Published November 17, 2015
Far fewer U.S. men are being diagnosed with early-stage prostate cancer and getting blood tests to detect the disease since an influential government-appointed panel recommended against routine screening of all men, an American Cancer Society study found.
A big question remains: Did that shift have any effect on death rates from prostate cancer, the most common non-skin cancer in U.S. men? About one in seven U.S. men will be diagnosed with the disease in their lifetimes. While most will die from something else, more than 27,000 are expected to die from the disease this year alone.
The decrease in cancer diagnosis doesn't mean the disease disappeared; in some men it's there but just isn't being detected. With current technology, there's no way to know which early-stage tumors will grow to become lethal, said cancer society researcher Ahmedin Jemal, the lead author.
The results are "a double-edged sword," he said. "We may be reducing overdiagnosis and overtreatment ... but we also may be missing opportunities to detect cancer" that will cause harm. "That's the dilemma with PSA testing."
Doctor groups used to recommend routine, yearly blood test screening for prostate cancer starting at age 50. The test identifies blood levels of PSA protein — prostate specific antigen. Elevated levels sometimes indicate prostate cancer, but they also can be caused by other things.
PSA screening can lead to detection of early, slow-growing cancerous tumors that will never pose a threat, but that lead to treatment sometimes resulting in impotence, incontinence and other life-changing problems. For that reason experts in recent years have eased screening recommendations, although disagreements on if and when to test remain.

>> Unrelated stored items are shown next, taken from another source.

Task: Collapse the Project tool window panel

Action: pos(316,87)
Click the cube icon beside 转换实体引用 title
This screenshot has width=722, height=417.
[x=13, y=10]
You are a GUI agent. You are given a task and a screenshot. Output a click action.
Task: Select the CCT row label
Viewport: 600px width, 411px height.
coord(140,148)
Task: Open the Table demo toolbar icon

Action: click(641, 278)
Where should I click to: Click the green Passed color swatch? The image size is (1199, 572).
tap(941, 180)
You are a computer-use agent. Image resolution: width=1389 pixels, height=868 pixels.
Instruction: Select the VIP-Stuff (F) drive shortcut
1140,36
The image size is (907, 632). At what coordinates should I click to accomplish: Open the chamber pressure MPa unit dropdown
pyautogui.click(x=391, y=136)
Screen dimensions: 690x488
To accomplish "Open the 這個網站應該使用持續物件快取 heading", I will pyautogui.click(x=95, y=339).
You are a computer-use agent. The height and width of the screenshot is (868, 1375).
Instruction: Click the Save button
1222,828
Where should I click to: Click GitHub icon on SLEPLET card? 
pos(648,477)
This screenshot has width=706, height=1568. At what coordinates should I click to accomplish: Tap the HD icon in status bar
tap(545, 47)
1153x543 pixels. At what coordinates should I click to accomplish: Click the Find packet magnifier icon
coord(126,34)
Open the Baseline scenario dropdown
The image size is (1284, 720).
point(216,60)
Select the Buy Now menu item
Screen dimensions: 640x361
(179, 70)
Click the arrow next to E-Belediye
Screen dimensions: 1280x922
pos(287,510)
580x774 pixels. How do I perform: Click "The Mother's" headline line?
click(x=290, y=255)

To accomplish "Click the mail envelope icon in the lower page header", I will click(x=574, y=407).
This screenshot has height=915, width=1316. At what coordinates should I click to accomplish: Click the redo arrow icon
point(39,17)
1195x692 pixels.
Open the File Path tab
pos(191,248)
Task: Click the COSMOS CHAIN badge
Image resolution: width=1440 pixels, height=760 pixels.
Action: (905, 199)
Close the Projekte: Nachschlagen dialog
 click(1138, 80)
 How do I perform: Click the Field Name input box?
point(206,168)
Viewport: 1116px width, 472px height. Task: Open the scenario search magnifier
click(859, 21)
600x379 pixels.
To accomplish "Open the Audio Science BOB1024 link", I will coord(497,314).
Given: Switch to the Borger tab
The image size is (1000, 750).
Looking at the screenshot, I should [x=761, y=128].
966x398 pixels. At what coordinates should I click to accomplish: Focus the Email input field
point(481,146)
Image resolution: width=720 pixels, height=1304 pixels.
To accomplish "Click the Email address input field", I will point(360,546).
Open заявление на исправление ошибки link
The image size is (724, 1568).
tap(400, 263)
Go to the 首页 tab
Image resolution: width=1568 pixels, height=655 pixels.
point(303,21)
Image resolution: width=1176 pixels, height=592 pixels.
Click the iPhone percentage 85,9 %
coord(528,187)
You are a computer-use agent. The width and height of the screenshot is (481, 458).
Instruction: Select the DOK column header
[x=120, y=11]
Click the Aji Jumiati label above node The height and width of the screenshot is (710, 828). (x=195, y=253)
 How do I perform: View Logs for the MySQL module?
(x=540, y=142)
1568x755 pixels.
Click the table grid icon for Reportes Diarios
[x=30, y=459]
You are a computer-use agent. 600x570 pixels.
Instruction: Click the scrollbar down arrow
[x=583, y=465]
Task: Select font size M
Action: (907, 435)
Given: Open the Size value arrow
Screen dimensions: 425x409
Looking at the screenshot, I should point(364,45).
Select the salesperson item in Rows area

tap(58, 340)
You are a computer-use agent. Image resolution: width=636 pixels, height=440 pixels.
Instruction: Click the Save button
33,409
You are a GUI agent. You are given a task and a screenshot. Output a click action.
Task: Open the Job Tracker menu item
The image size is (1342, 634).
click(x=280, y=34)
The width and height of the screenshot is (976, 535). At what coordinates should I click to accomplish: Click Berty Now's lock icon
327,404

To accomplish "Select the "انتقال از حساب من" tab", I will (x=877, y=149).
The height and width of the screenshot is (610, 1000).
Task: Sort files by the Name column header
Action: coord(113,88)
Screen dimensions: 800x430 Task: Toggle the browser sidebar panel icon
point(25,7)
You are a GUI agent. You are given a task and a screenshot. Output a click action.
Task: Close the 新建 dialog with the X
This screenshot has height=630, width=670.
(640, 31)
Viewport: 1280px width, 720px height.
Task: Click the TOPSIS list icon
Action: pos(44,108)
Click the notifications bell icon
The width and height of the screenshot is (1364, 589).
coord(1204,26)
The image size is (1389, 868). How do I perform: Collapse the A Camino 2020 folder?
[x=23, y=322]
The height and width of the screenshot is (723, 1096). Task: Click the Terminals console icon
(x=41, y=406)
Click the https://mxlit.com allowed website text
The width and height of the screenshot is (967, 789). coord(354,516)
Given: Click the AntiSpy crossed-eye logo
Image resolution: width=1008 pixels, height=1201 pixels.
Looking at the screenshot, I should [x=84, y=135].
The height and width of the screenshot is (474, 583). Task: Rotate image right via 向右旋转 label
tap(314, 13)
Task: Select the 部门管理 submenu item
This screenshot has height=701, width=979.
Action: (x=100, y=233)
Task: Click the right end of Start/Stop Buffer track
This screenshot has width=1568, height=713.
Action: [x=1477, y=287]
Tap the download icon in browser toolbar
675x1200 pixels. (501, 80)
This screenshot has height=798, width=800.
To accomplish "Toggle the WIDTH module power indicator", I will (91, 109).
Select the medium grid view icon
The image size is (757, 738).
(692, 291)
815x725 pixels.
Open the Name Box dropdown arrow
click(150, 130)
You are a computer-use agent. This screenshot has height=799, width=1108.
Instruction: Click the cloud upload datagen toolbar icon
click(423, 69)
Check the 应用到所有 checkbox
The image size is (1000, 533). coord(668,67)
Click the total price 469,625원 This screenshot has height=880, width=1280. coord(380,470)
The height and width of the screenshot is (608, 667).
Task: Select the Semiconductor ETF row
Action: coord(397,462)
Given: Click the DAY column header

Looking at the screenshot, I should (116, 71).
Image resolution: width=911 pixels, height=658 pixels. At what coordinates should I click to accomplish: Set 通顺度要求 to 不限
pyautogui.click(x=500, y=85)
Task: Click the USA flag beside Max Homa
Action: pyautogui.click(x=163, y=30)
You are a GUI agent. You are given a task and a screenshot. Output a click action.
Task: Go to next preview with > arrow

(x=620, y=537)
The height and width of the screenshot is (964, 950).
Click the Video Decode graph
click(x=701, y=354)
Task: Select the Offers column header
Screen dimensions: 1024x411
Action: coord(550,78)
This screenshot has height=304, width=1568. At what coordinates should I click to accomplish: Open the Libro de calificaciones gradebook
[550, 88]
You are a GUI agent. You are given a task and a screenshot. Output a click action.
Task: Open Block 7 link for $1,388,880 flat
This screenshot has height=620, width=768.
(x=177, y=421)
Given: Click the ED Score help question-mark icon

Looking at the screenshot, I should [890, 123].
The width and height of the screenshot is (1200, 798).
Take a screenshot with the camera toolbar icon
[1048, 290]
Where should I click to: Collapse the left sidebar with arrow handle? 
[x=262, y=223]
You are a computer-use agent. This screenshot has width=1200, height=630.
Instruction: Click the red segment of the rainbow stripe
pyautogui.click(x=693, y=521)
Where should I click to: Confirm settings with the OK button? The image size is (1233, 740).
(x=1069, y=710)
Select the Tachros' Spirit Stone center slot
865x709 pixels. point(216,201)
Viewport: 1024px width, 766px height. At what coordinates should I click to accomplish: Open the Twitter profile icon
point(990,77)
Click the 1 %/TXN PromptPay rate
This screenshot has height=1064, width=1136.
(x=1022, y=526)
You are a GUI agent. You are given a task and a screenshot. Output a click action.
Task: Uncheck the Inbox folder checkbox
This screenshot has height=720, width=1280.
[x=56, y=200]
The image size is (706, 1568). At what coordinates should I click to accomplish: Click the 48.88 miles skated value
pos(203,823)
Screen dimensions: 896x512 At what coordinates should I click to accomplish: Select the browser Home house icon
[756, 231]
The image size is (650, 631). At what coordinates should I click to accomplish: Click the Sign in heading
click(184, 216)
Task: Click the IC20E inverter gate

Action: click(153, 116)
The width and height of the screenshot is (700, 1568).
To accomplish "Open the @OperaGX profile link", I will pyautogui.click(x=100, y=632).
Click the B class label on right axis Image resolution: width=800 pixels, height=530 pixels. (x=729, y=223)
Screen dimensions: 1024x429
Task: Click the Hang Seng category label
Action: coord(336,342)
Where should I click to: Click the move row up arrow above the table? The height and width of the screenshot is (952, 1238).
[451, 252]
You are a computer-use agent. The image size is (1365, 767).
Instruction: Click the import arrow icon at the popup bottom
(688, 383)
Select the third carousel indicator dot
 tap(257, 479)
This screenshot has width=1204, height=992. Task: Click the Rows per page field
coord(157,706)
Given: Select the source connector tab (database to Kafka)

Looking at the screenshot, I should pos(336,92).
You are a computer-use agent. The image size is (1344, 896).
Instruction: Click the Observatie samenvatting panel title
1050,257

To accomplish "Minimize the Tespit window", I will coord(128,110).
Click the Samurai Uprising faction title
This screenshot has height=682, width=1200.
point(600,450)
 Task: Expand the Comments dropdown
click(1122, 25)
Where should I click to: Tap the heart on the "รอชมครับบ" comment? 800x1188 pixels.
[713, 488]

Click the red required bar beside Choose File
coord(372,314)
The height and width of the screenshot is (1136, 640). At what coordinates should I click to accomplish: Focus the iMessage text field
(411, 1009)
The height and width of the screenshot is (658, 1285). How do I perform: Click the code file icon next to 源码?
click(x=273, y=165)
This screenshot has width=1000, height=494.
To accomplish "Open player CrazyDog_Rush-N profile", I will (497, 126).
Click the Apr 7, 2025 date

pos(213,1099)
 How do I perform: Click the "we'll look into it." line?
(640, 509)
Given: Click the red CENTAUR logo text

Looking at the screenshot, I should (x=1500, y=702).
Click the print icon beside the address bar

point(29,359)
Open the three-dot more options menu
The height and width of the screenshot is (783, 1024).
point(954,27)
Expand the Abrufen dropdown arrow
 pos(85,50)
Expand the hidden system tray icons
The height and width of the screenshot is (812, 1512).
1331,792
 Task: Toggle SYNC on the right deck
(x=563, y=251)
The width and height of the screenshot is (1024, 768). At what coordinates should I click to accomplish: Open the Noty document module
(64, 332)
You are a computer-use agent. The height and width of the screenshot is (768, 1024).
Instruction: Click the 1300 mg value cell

The government-appointed U.S. Preventive Services Task Force, which issues guidance based on reviews of scientific evidence, recommended against routine PSA screening in men aged 75 and older in 2008, and changed that to all men in draft guidance issued in October 2011 and finalized in May 2012. That advice has been debated, but the research suggests it is also being followed.
In the study, researchers tracked PSA testing in men who participated in national health surveys from 2005 through 2013, totaling about 18,000. They also examined prostate cancer incidence during the same time using data from national registries.
PSA screening rates climbed to 41 percent in 2008, then dropped to 38 percent in 2010 and 31 percent in 2013 — an 18 percent decline.
A second study looked at similar PSA testing data and found the largest declines were in men aged 50-54.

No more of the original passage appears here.